REQUIREMENT: Pictures should be omitted; restate word for word the lines from the one holding "This screenshot has" through the last line of the entries below.

TASK INPUT:
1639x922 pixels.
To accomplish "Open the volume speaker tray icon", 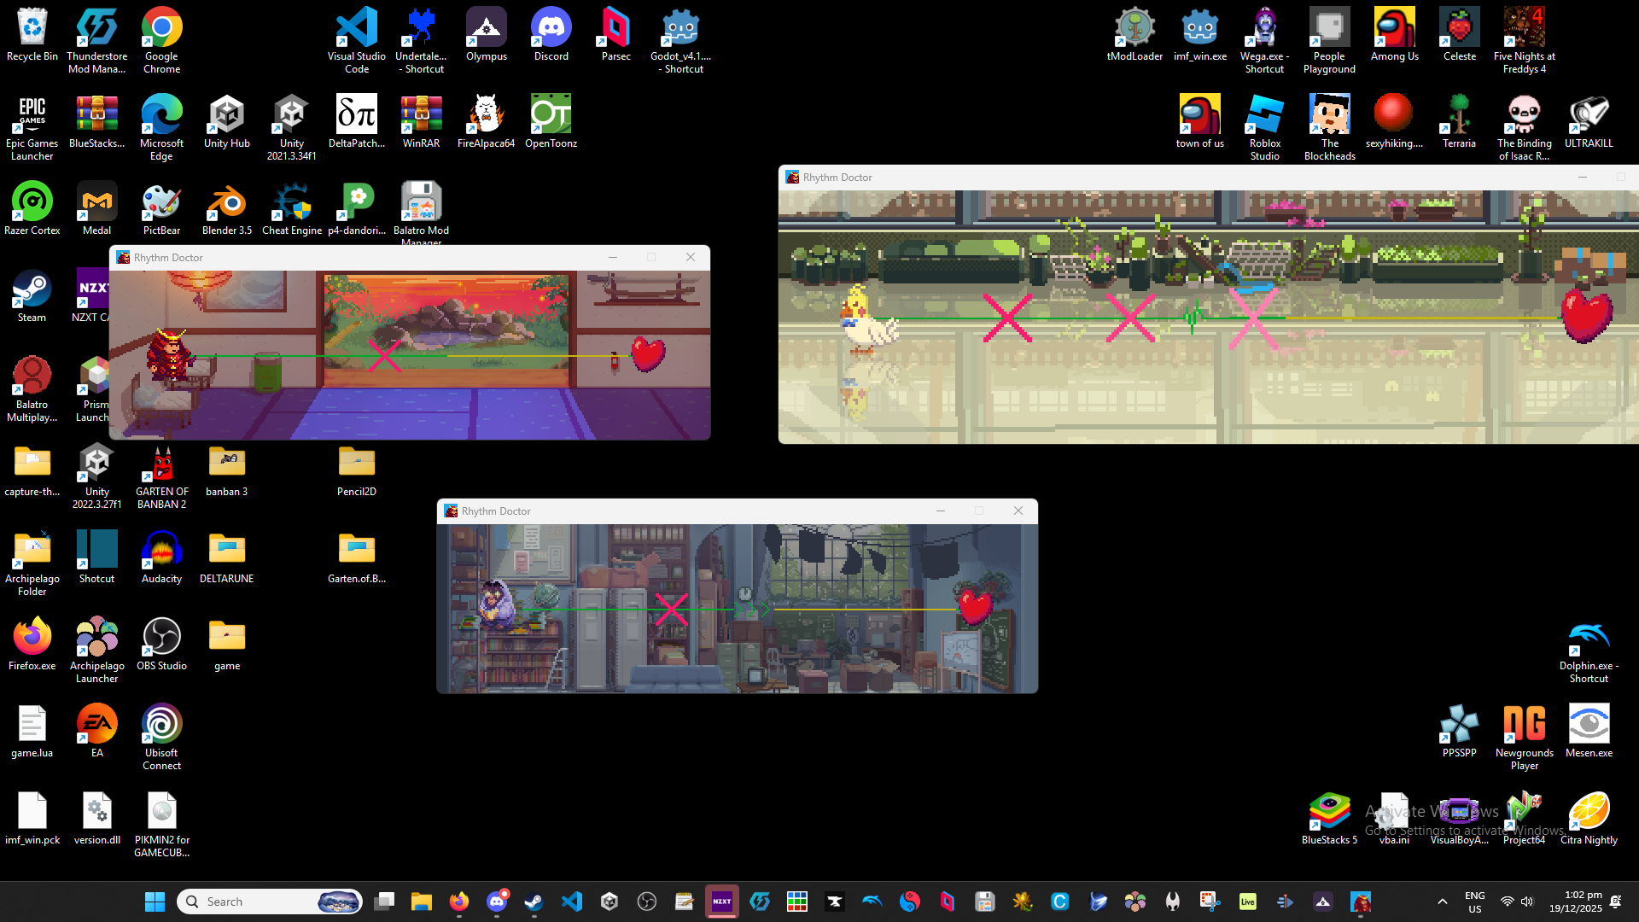I will [x=1527, y=902].
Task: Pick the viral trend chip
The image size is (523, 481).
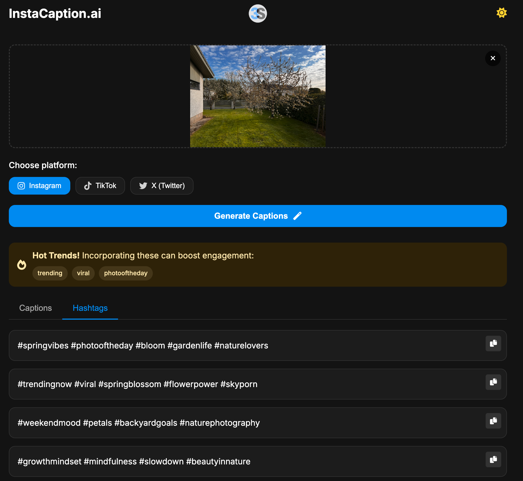Action: tap(83, 273)
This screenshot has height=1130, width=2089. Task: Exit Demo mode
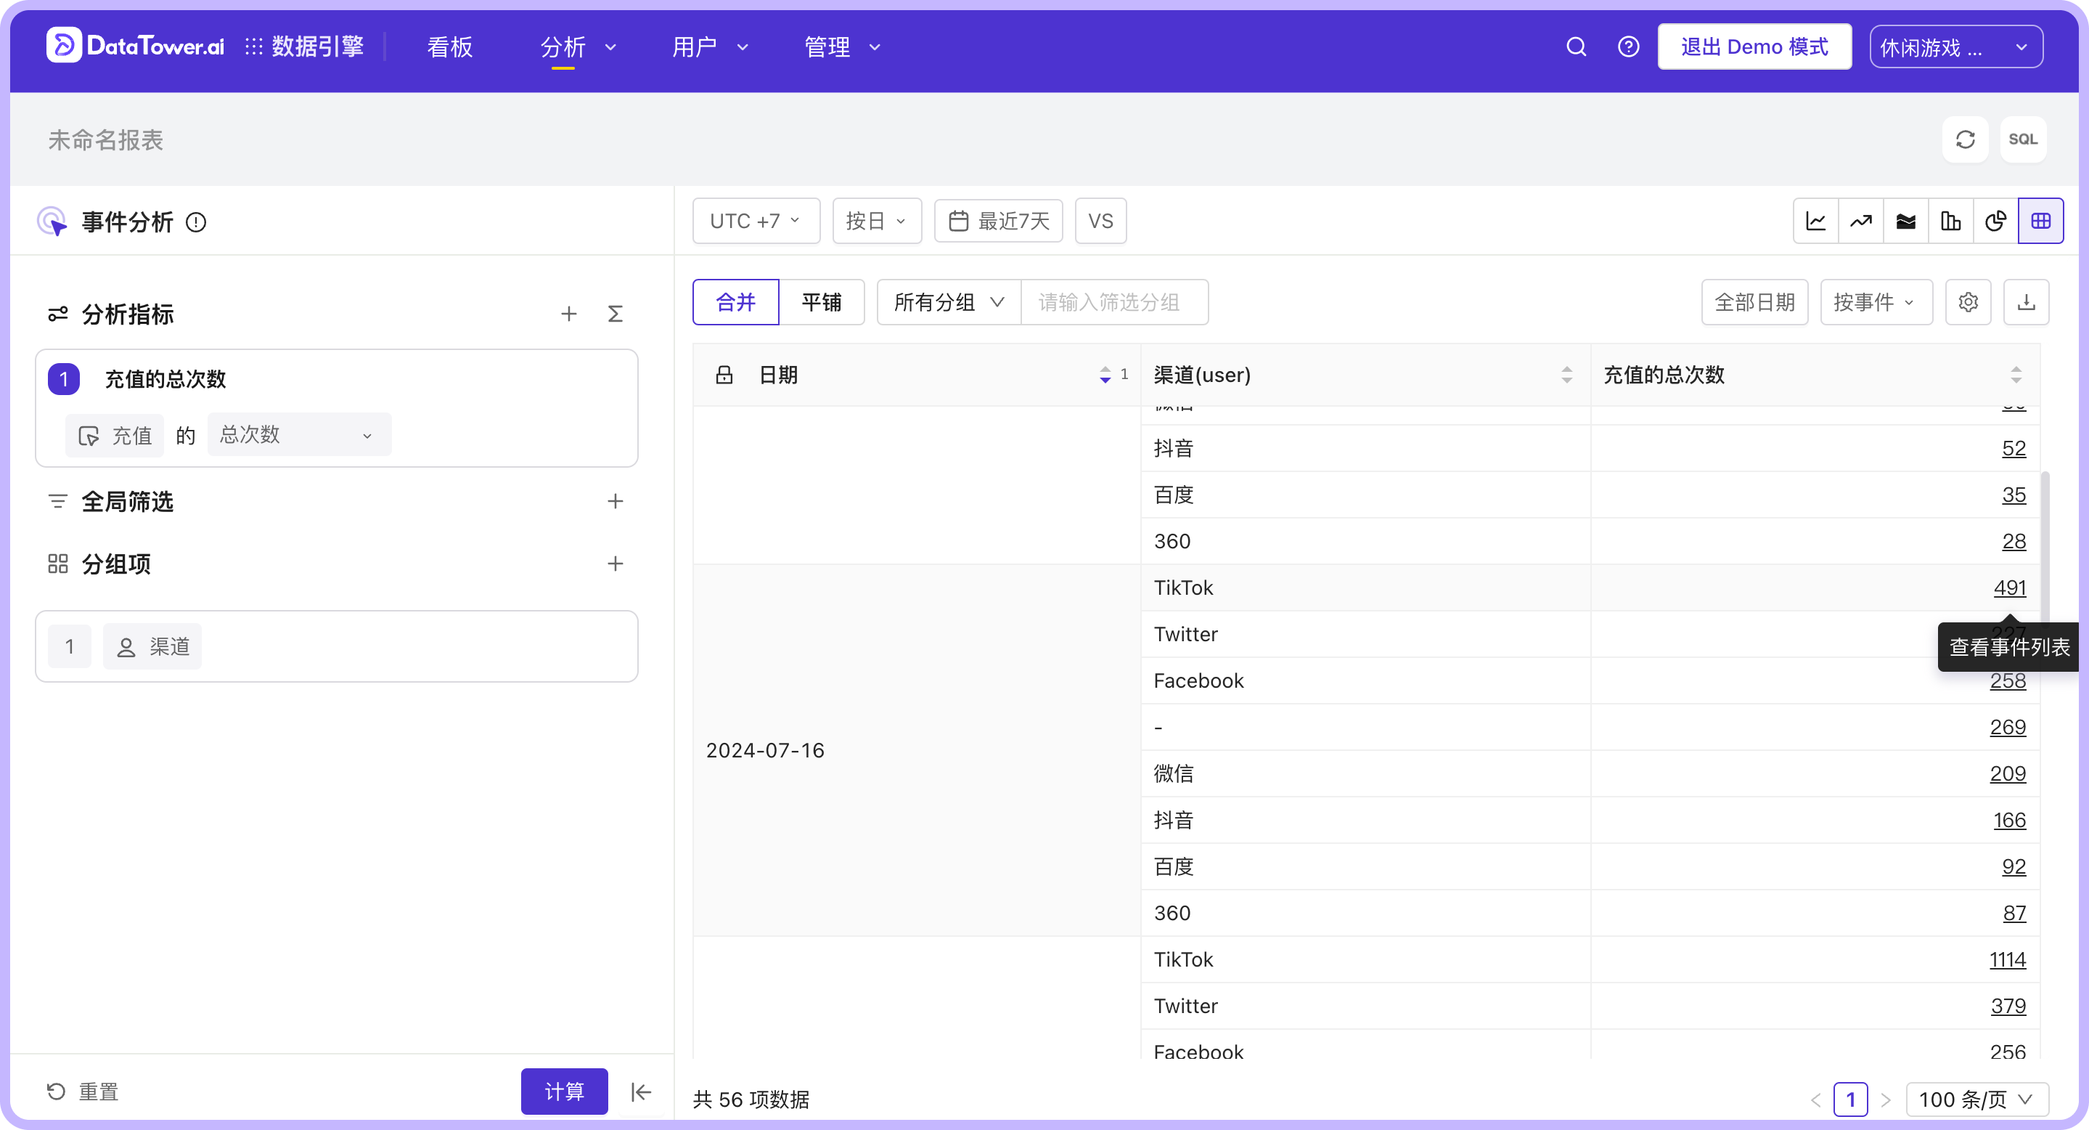tap(1754, 46)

WRITTEN SOLUTION:
This screenshot has height=1130, width=2089. Task: Exit Demo mode
tap(1754, 46)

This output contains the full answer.